C'est M. le Général de division Guy SIMON, qui est sans doute un Général de réserve de l'Indochine, qui préside l'association.
Vous apportez des éléments mais je souhaite qu'il y ait un nouvel examen de ce projet de délibération pour qu'on le vote en connaissance de cause. Savoir si l'on vote pour une association qui fait un travail pour l'Indochine, pour les Droits de l'Homme en Indochine, et les personnes qui aujourd'hui sont victimes des mines, etc. Dans ce cas, je n'y vois aucun inconvénient. Ou bien est-ce pour des gens qui, d'après ce qui est écrit, sont des nostalgiques de la colonisation française ? Ce qui n'est pas du tout la même chose.
M. Eric FERRAND, adjoint, président. - La parole est à M. VUILLERMOZ pour une...
M. Sylvain GAREL. - Et l'Indochine en plus, ça n'existe plus.
M. Jean VUILLERMOZ. - Oui, je dois dire que je suis assez embêté aussi parce qu'il est évident qu'entre ce que nous dit Mme la Maire qui semble être une bonne chose, c'est-à-dire qu'il est évident que nous avons laissé des traces très négatives dans tous ces pays et qu'à partir du moment où il s'agit de participer à une certaine réparation, notamment au Vietnam, évidemment ce serait très positif. Mais en même temps, les propos du projet de délibération qui nous est soumis ne nous disent pas forcément cela.
Est-ce qu'il y a une urgence à le passer aujourd'hui ou est-ce qu'on ne peut pas le re-proposer, disons, juste après les vacances de façon à ce que l'on ait le temps dans de bonnes conditions d'examiner ce projet de délibération ? Et évidemment, dans le cadre de ce que vous nous dites, on voterait sans aucun problème.
M. Eric FERRAND, adjoint, président. - Madame CHRISTIENNE, on s'en remet à votre sagesse et votre qualité d'écoute.
Mme Odette CHRISTIENNE, adjointe, rapporteure. - Oui, il est évident que je n'avance pas ces propos à la légère.
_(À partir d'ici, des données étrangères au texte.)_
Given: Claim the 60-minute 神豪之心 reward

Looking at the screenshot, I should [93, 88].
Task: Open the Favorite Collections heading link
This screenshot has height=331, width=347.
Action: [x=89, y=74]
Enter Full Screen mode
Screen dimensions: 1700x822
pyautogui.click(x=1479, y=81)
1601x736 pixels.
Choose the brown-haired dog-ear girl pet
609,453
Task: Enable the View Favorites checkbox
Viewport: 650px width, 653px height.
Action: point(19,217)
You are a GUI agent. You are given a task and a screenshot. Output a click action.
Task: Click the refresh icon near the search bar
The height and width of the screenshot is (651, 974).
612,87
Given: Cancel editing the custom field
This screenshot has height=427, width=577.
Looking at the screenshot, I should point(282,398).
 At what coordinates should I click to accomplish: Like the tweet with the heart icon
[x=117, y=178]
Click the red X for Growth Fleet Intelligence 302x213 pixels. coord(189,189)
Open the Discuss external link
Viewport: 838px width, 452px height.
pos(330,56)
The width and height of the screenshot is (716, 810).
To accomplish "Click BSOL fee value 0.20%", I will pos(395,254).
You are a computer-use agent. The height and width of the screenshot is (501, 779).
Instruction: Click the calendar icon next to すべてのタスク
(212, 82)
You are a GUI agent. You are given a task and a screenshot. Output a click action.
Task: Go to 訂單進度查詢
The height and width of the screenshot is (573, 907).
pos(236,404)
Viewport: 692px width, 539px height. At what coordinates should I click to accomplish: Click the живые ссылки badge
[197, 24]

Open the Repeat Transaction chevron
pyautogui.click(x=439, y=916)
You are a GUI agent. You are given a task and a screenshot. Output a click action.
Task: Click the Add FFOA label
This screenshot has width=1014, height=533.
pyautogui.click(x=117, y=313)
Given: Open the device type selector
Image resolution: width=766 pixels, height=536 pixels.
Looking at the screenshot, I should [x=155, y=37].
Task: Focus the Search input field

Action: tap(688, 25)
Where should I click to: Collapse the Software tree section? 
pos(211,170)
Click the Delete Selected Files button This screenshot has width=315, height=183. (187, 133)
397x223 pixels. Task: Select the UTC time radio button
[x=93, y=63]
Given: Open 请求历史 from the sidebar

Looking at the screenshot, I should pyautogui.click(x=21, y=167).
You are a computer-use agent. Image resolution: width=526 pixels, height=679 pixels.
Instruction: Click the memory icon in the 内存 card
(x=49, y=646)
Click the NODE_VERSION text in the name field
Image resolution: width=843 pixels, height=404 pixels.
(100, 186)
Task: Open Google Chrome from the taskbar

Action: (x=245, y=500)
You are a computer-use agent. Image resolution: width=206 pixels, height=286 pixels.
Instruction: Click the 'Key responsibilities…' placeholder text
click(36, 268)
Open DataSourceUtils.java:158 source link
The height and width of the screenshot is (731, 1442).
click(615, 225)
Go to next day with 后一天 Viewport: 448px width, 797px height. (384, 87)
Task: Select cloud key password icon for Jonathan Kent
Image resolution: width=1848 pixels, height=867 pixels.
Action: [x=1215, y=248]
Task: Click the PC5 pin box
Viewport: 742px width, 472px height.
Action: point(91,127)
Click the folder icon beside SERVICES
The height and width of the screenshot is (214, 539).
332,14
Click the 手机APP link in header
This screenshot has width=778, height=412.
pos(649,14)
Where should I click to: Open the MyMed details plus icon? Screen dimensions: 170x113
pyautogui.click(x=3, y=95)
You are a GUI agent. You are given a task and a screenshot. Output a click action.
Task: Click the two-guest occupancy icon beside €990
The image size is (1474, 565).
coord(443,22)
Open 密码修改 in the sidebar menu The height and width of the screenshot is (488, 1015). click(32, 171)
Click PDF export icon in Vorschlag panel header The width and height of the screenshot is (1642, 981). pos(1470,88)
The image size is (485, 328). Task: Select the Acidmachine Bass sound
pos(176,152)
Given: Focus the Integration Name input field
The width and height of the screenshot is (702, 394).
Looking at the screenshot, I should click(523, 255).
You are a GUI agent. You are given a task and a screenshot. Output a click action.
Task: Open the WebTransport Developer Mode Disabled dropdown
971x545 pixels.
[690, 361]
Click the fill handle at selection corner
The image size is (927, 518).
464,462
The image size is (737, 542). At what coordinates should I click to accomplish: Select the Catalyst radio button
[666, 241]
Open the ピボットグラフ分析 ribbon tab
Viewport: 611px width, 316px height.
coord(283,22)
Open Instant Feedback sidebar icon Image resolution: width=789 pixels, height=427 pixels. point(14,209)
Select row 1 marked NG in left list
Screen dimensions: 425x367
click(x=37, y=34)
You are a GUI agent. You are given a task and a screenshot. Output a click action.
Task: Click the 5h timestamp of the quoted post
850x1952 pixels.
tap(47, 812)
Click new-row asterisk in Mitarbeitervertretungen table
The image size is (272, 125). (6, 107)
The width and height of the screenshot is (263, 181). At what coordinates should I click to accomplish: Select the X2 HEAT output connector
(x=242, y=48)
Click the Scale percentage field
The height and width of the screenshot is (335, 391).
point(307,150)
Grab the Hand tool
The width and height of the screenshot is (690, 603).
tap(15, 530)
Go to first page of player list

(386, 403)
Si je les avance, c'est qu'il y a quand même un fond. Mais j'avoue effectivement que la façon dont cela est présenté mérite peut-être d'être un peu modifié. Il ne faudrait tout de même pas trop tarder parce que ce genre d'association, on compte beaucoup sur eux.
Moi, j'avoue que ma première réaction avait été la vôtre : qu'est-ce que cette association ?
J'ai étudié de près. J'ai rencontré le Général SIMON qui n'est pas, contrairement à ce que vous pouvez penser, une personne qui est nostalgique de, mais qui essaie de maintenir des liens.
Alors, l'Indochine évidemment n'existe plus mais c'est un vocable pour recouvrir les trois pays en question. Donc nous sommes là dans l'Histoire, et c'est uniquement pour cela que j'utilise ces termes. Voilà. On va...
M. Eric FERRAND, adjoint, président. - Merci, Madame CHRISTIENNE.
Donc le projet de délibération est retiré de l'ordre du jour.
M. Sylvain GAREL. - Je vous en remercie.